Investasi jumbo dilakukan oleh Cinemaxx (Lippo Group) yang menyiapkan dana Rp6 triliun untuk membangun 1.000 layar bioskop di 85 kota di Indonesia dalam lima tahun ke depan. CEO Cinemaxx Brian Riady kepada media menyatakan, perusahaannya bertekad menjadi jaringan bioskop terbesar dan paling disukai di Indonesia.
Saat ini jumlah layar bioskop terbanyak masih dipegang oleh jaringan Cinema XXI yang memiliki 850 layar di 33 kota di Indonesia. Cinema XXI juga terus melakukan penambahan layar sehingga akan menjadi 1.000 layar dalam dua tahun ke depan.
”Kami menyambut sangat baik kehadiran pemain-pemain baru dan berharap mereka membuka bioskop di daerah-daerah yang selama ini belum tersentuh bioskop,” kata Corporate Secretary Cinema XXI Catherine Keng.
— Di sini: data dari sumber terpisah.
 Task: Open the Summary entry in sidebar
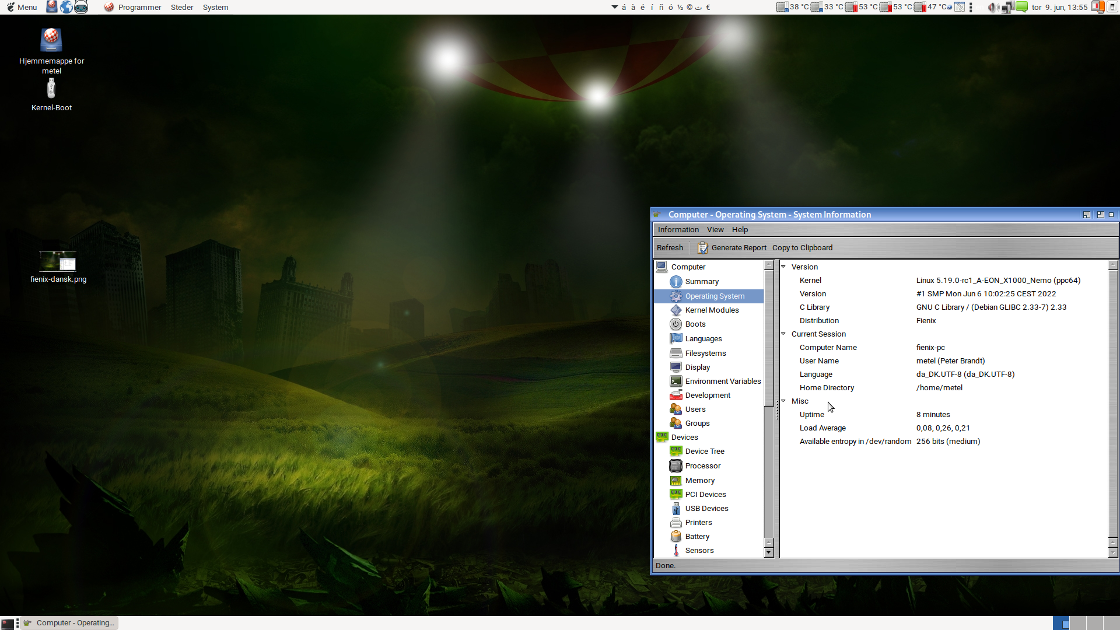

Selain tiga operator besar tersebut, masih ada bioskop yang dikelola oleh Platinum, New Star, dan sejumlah bioskop independen yang memiliki sekitar 80 layar. Menurut Djonny Syafruddin, bioskop independen atau bioskop non-jaringan juga mengalami pertumbuhan yang signifikan. ”Beberapa kota yang dulunya tidak ada bioskop kini sudah mulai ada beberapa layar,” katanya.
Lebih lanjut dijelaskan, pertumbuhan bisnis bioskop sangat tergantung kepada tingkat pertumbuhan ekonomi dan pendapatan masyarakat, terutama kelas menengah, di suatu negara. Jika ekonomi membaik dan pendapatan masyarakat meningkat, industri bioskop dengan sendirinya akan meningkat pula.
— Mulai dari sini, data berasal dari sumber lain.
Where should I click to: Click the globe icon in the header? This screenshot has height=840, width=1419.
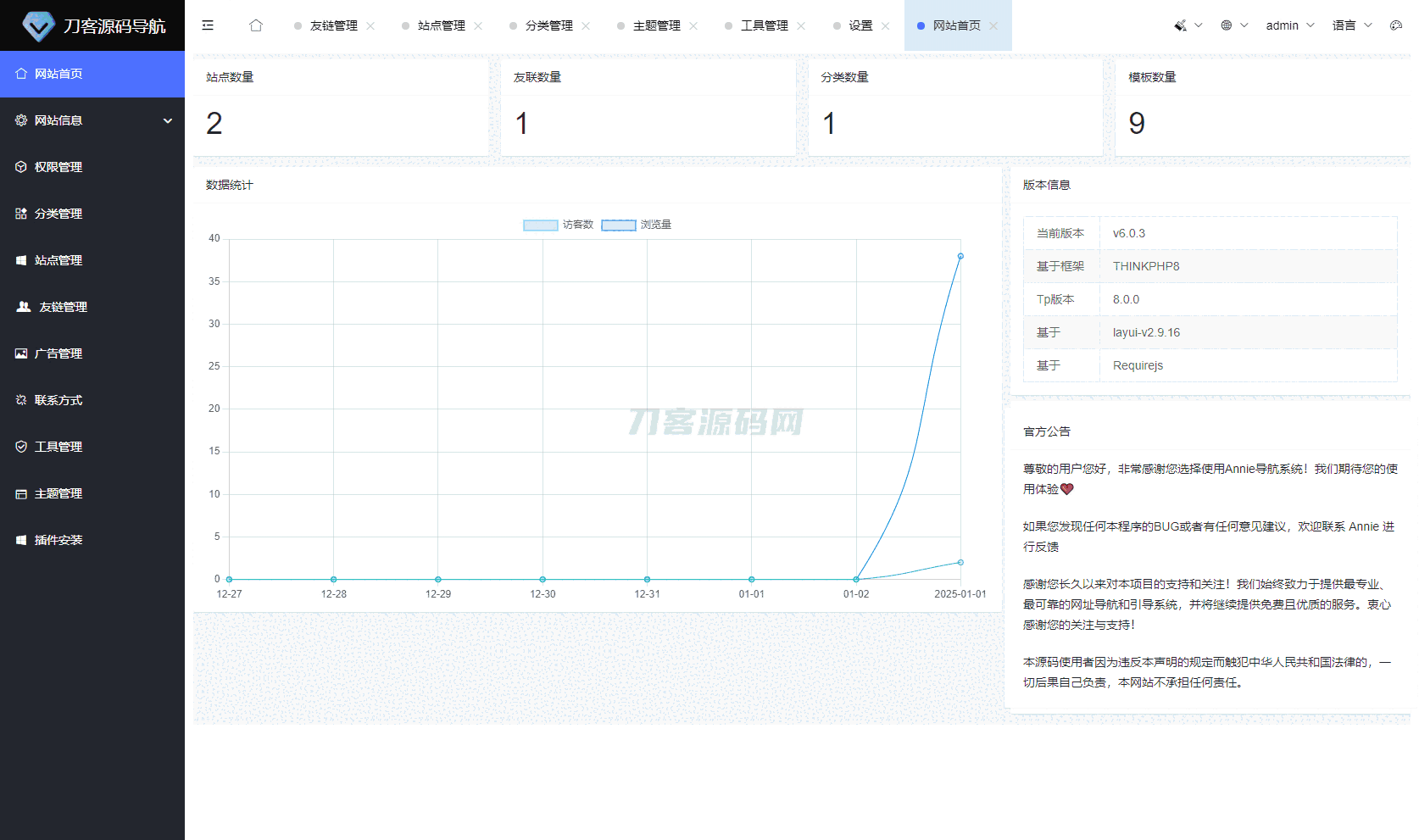1227,25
”Menonton bioskop itu bagi kebanyakan orang bukan kebutuhan primer, mungkin kebutuhan sekunder atau bahkan tersier. Malaysia, misalnya, memiliki jumlah layar bioskop yang hampir sama dengan Indonesia yakni 920 layar. Artinya, orang akan pergi ke bioskop jika kebutuhan primer atau sekundernya sudah terpenuhi,” ujar Djonny.